All Blacks coach Steve Hansen moved Wednesday to clarify comments he made in the wake of Sevu Reece’s controversial selection that downplayed the role of gender in domestic violence.
Hansen has vigorously defended the All Blacks’ decision to select Reece, a player who less than 12 months ago pleaded guilty to assaulting his girlfriend in the street during an argument.
Commenting on the issue over the weekend, Hansen said that as a former police officer he had seen a lot of domestic violence and believed poor parenting was a primary cause.
“I know it’s not just restricted to males assaulting women, women assault males too,” the coach told Radio Sport.
“It’s not a gender thing, it’s a New Zealand problem.”
Critics labelled the remarks “tone deaf” and Hansen said in a statement release via New Zealand Rugby on Wednesday that he had been misinterpreted.
“Over the last few days it has become clear that my comments have come across to some people as being unsympathetic or minimising how poisonous and harmful domestic violence is for women,” he said.

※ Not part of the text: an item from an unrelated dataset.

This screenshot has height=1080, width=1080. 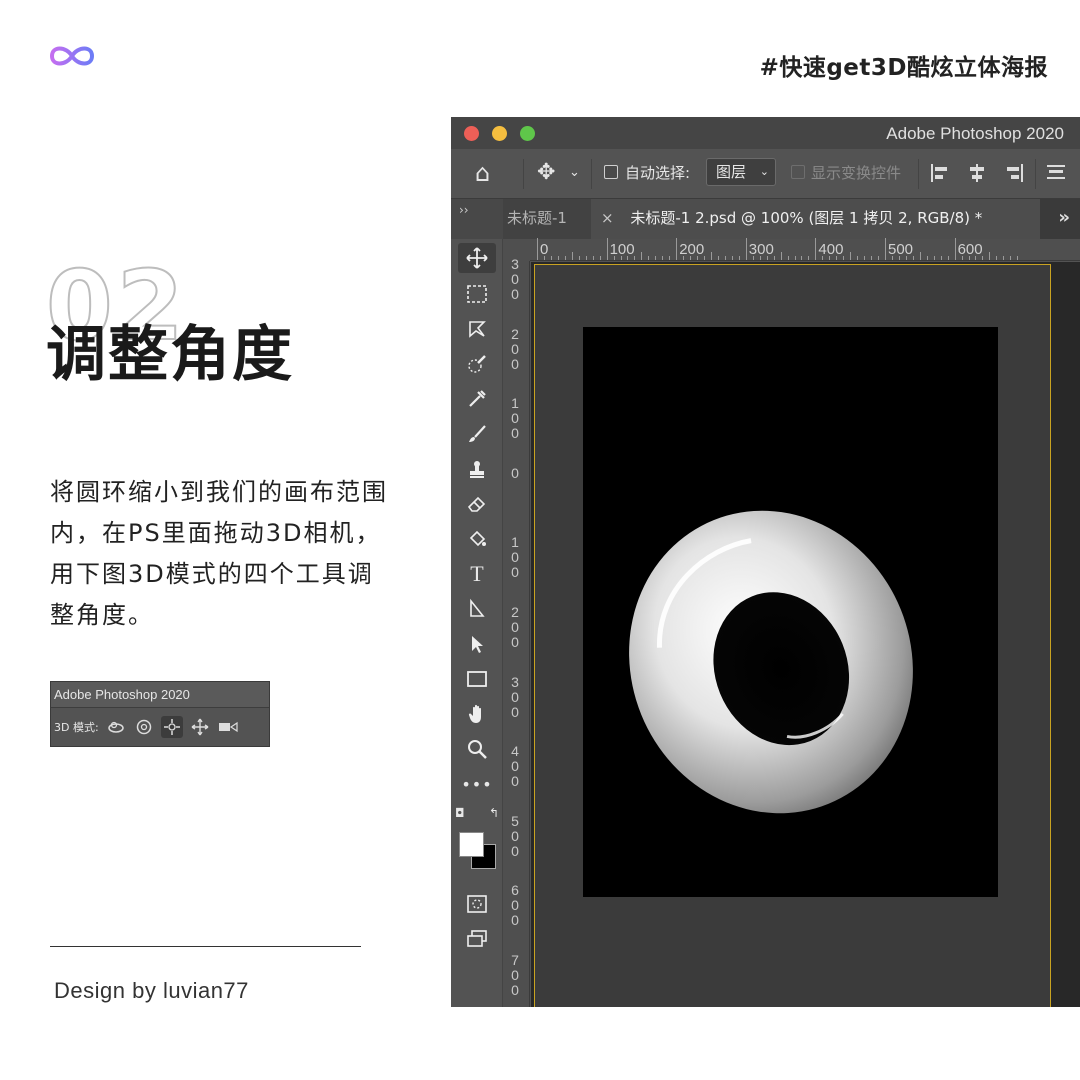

“Nothing could be further from what I intended.”
He went on to acknowledge “the vast majority of victims of domestic violence are women and children”.
“That’s not in dispute and is plain wrong,” he said.
However, Hansen stood by his belief that rugby had helped rehabilitate Reece and the winger deserved a chance with the world champions.
Domestic violence campaigners have questioned the 22-year-old’s right to wear the black jersey so soon after he appeared in court for attacking his girlfriend.
Reece pleaded guilty and was fined but no conviction was recorded after his lawyer argued it would derail his fledgling rugby career.
Irish side Connacht cancelled his contract and Reece also found himself unwanted by the Waikato Chiefs.
But Canterbury Crusaders handed the Fijian-born speedster a lifeline and he rewarded them with a competition-high 15 tries that helped them to win the Super Rugby title for the third year in succession.